There is a different problem in Feldman’s use of the term moral as the goal of a new Constitution: he never actually defines what he means by morality. Lincoln thought he knew, and the morality he believed marched in opposition to slavery was the classical natural-law morality of the nineteenth-century moral philosophers and the eighteenth-century Enlightenment. But that was a morality he saw captured in the Declaration of Independence, and which constituted an aspiration of the American republic from the start. In other words, Lincoln already believed in the 1850s that the natural rights of the Declaration infused the Constitution. The slaveholders’ plot was to empty the Constitution of that meaning and swing the course of the Republic to their own amoral heading. He saw his task, as he said in 1858, as turning “this Government back into the channel in which the framers of the Constitution originally placed it.”

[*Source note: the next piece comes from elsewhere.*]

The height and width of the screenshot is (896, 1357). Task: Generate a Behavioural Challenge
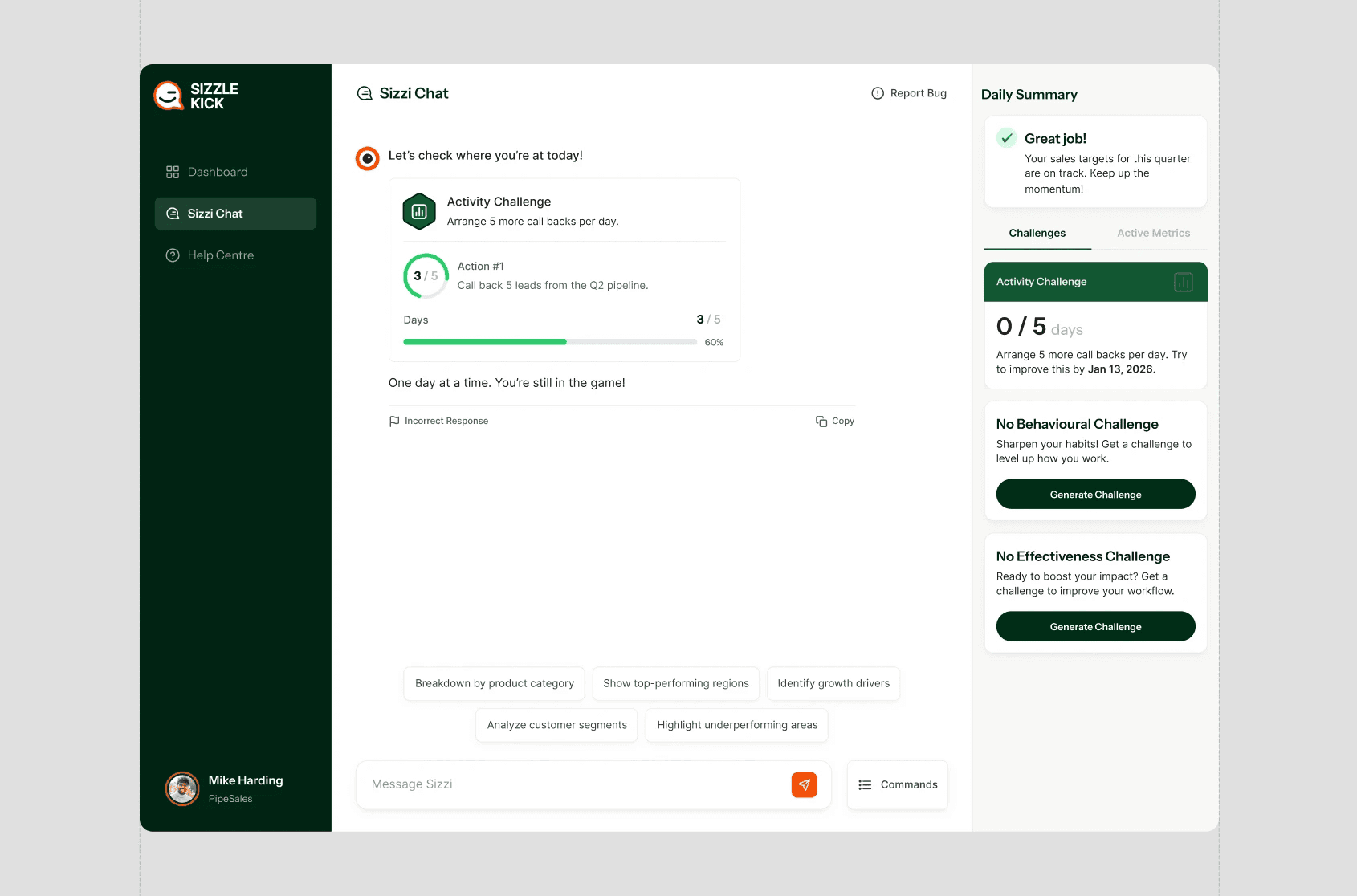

But there is a second problem posed by Feldman’s account of the new moral Constitution: what happens to the old one defined by compromise? “If liberty and equality were true and universal goals for the nation,” Feldman reasons, “then . . . the Constitution would have to be replaced by something different,” which Feldman claims is exactly what Lincoln did. But if this is true, then Lincoln has little to offer as “something different.” He rebuked his Treasury Secretary, Salmon Chase, in 1863 for suggesting that he unilaterally broaden the Emancipation Proclamation to include the border states as well as the rebel Confederacy. Lincoln replied that he had no authority to broaden it simply because he thought “the measure politically expedient, and morally right.” To do that would “give up all footing upon constitution or law” and land him “in the boundless field of absolutism.”

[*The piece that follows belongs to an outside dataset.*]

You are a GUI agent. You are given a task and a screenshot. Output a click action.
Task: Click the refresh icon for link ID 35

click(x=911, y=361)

This, to say the least, does not suggest that Lincoln regarded the Constitution as “broken” or discardable. If it was, then it would be worth asking why Lincoln bothered to permit any dissenters to remain unarrested, why he bothered to tolerate a potentially term-ending presidential election in 1864, or why he even needed an abolition amendment when an executive order could have as easily done the job.
But perhaps the strongest argument against Feldman’s claim that Lincoln confected a replacement Constitution is that there is so little evidence for it in the half-century after the Civil War. Feldman struggles to explain this lack of evidence as a reversion, during Reconstruction, to the old pattern of compromises, with “white Northerners . . . once again, compromising with white Southerners over the subjugation of African Americans.” But the more obvious explanation is that the compromise Constitution simply never went away in the first place, and that the moralized Constitution Feldman describes had to wait until well into the twentieth century to take shape in the minds of American jurists. Whether the moral connotations it acquired then are the same as those discerned by Abraham Lincoln in the cauldron of nineteenth-century crisis and war is the question that remains tantalizingly unanswered.